◆ Your goal:
Every line below must be reproduced exactly; no pictures are to be included.

Records below:

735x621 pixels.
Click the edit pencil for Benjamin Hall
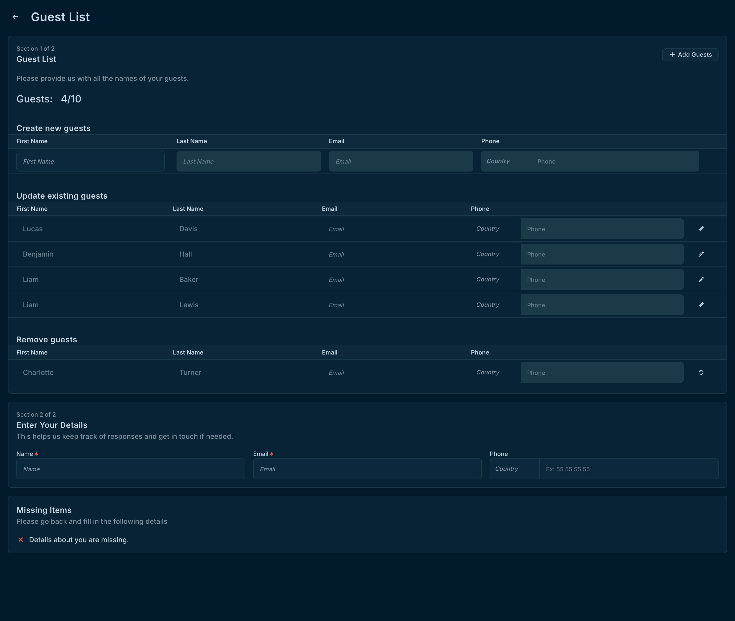pos(701,254)
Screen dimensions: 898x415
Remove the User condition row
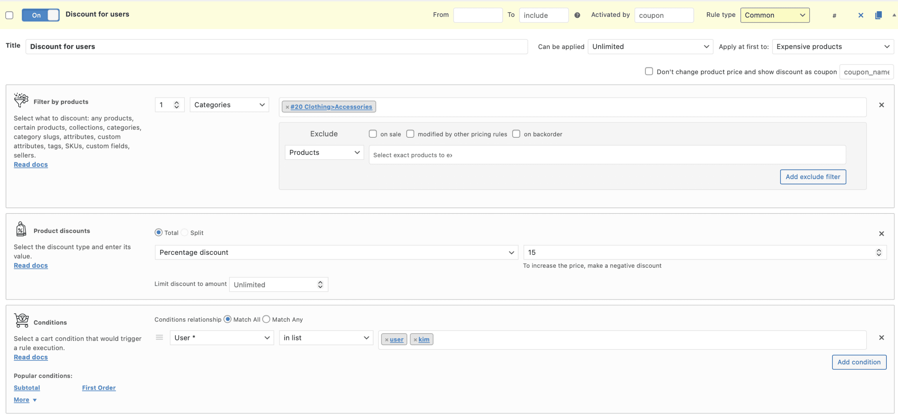pos(881,338)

End of Records.

◆ Solved exercise:
735x621 pixels.
Click the edit pencil for Benjamin Hall
pos(701,254)
Screen dimensions: 898x415
Remove the User condition row
pos(881,338)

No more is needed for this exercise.